Dataset entries:
= Beginning of Section =

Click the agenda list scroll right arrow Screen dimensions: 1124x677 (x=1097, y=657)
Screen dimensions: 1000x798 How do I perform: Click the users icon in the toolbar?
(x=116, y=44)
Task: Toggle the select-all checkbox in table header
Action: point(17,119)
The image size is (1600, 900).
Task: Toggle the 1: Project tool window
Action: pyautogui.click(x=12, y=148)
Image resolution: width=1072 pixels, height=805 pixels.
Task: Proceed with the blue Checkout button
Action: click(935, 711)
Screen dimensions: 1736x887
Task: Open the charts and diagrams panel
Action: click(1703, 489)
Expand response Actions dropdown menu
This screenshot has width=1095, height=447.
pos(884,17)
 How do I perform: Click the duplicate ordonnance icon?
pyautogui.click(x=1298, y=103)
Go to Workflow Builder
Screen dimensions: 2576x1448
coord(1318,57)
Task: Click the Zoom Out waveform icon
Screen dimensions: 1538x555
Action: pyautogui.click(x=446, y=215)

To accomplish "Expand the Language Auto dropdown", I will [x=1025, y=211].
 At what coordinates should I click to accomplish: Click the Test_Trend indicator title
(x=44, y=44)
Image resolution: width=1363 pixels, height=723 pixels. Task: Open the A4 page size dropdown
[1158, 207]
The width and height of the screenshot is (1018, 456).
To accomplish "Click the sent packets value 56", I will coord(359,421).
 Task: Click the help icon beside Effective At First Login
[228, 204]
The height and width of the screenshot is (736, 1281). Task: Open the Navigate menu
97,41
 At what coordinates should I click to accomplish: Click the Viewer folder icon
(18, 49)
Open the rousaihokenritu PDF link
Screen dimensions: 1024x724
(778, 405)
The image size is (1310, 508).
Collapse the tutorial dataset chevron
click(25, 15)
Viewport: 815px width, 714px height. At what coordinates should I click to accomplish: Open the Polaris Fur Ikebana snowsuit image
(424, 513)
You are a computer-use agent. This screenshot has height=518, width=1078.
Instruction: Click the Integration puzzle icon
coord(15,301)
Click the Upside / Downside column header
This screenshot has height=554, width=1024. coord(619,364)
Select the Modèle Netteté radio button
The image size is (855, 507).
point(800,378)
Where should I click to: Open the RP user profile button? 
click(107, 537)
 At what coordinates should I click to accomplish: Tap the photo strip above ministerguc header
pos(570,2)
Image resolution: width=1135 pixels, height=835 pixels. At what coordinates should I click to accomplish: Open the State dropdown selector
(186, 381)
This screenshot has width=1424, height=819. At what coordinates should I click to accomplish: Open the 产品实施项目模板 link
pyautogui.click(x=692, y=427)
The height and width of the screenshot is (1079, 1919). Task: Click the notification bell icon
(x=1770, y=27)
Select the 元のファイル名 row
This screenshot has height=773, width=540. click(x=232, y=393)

= End of Section =

#### What you should do:
An exact copy of every record above is what's needed here.

#### Answer for this exercise:
Click the agenda list scroll right arrow Screen dimensions: 1124x677 (x=1097, y=657)
Screen dimensions: 1000x798 How do I perform: Click the users icon in the toolbar?
(x=116, y=44)
Task: Toggle the select-all checkbox in table header
Action: point(17,119)
The image size is (1600, 900).
Task: Toggle the 1: Project tool window
Action: pyautogui.click(x=12, y=148)
Image resolution: width=1072 pixels, height=805 pixels.
Task: Proceed with the blue Checkout button
Action: click(935, 711)
Screen dimensions: 1736x887
Task: Open the charts and diagrams panel
Action: click(1703, 489)
Expand response Actions dropdown menu
This screenshot has width=1095, height=447.
pos(884,17)
 How do I perform: Click the duplicate ordonnance icon?
pyautogui.click(x=1298, y=103)
Go to Workflow Builder
Screen dimensions: 2576x1448
coord(1318,57)
Task: Click the Zoom Out waveform icon
Screen dimensions: 1538x555
Action: pyautogui.click(x=446, y=215)

To accomplish "Expand the Language Auto dropdown", I will [x=1025, y=211].
 At what coordinates should I click to accomplish: Click the Test_Trend indicator title
(x=44, y=44)
Image resolution: width=1363 pixels, height=723 pixels. Task: Open the A4 page size dropdown
[1158, 207]
The width and height of the screenshot is (1018, 456).
To accomplish "Click the sent packets value 56", I will coord(359,421).
 Task: Click the help icon beside Effective At First Login
[228, 204]
The height and width of the screenshot is (736, 1281). Task: Open the Navigate menu
97,41
 At what coordinates should I click to accomplish: Click the Viewer folder icon
(18, 49)
Open the rousaihokenritu PDF link
Screen dimensions: 1024x724
(778, 405)
The image size is (1310, 508).
Collapse the tutorial dataset chevron
click(25, 15)
Viewport: 815px width, 714px height. At what coordinates should I click to accomplish: Open the Polaris Fur Ikebana snowsuit image
(424, 513)
You are a computer-use agent. This screenshot has height=518, width=1078.
Instruction: Click the Integration puzzle icon
coord(15,301)
Click the Upside / Downside column header
This screenshot has height=554, width=1024. coord(619,364)
Select the Modèle Netteté radio button
The image size is (855, 507).
point(800,378)
Where should I click to: Open the RP user profile button? 
click(107, 537)
 At what coordinates should I click to accomplish: Tap the photo strip above ministerguc header
pos(570,2)
Image resolution: width=1135 pixels, height=835 pixels. At what coordinates should I click to accomplish: Open the State dropdown selector
(186, 381)
This screenshot has width=1424, height=819. At what coordinates should I click to accomplish: Open the 产品实施项目模板 link
pyautogui.click(x=692, y=427)
The height and width of the screenshot is (1079, 1919). Task: Click the notification bell icon
(x=1770, y=27)
Select the 元のファイル名 row
This screenshot has height=773, width=540. click(x=232, y=393)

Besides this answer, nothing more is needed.